13. Appendix 2 - choH (python version)#
13.1. Background#
choH (Klingon change), is a toy changepoint dection method implemented here in python.
13.2. Dependencies#
import scipy
from math import log
from functools import reduce
13.2.1. Utilities#
def compose(*funcs):
return reduce(lambda f,g : lambda x : f(g(x)), funcs, lambda x : x)
13.3. Method#
def choH(data) : return list(map(compose(float,log,lambda i : scipy.stats.kstest(data[-i:],data[:-i]).pvalue),range(1,len(data))))
13.4. Examples#
import numpy
import matplotlib.pyplot as plt
13.4.1. Example 1 - no change#
numpy.random.seed(0)
X = [float(x) for x in list(numpy.random.normal(0,1,1000)) + list(numpy.random.normal(0,1,1000))]
plt.plot(X)
plt.plot(choH(X))
[<matplotlib.lines.Line2D at 0x72577687fc50>]

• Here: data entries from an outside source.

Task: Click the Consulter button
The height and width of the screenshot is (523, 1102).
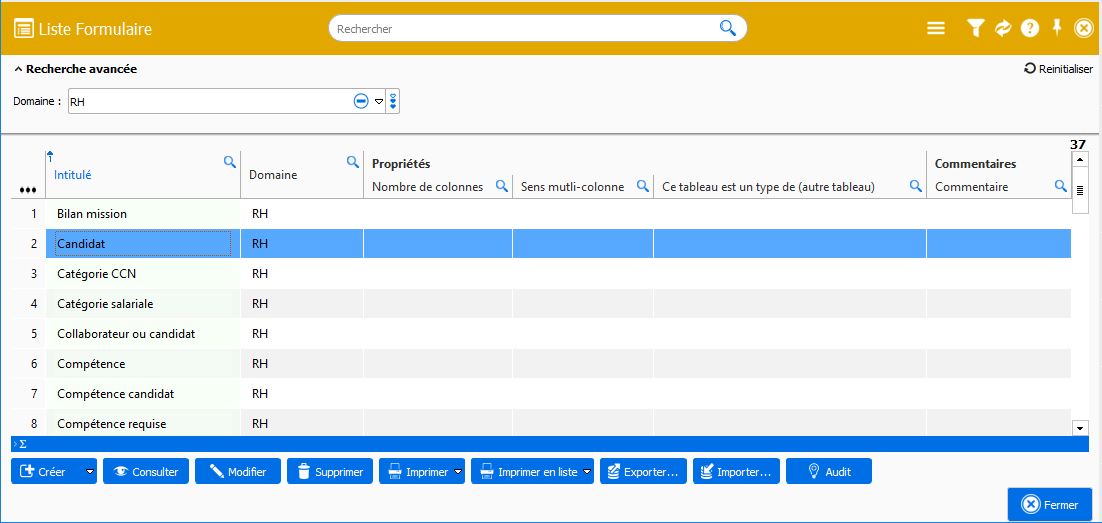Action: pos(146,472)
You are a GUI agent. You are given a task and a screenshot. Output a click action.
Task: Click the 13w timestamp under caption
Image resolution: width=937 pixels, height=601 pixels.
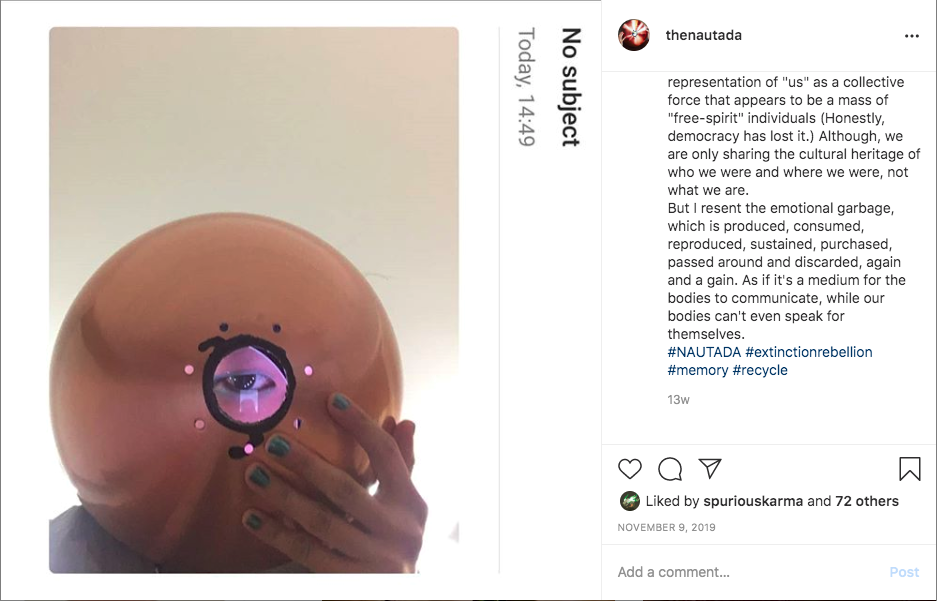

13.4.2. Example 2 - single change#
# change at t = 1001
numpy.random.seed(0)
X = [float(x) for x in list(numpy.random.normal(0,1,1000)) + list(numpy.random.normal(0.3,1,1000))]
plt.plot(X)
plt.plot(choH(X))
[<matplotlib.lines.Line2D at 0x72577625bb10>]
res = choH(X)
res.index(min(res))
1059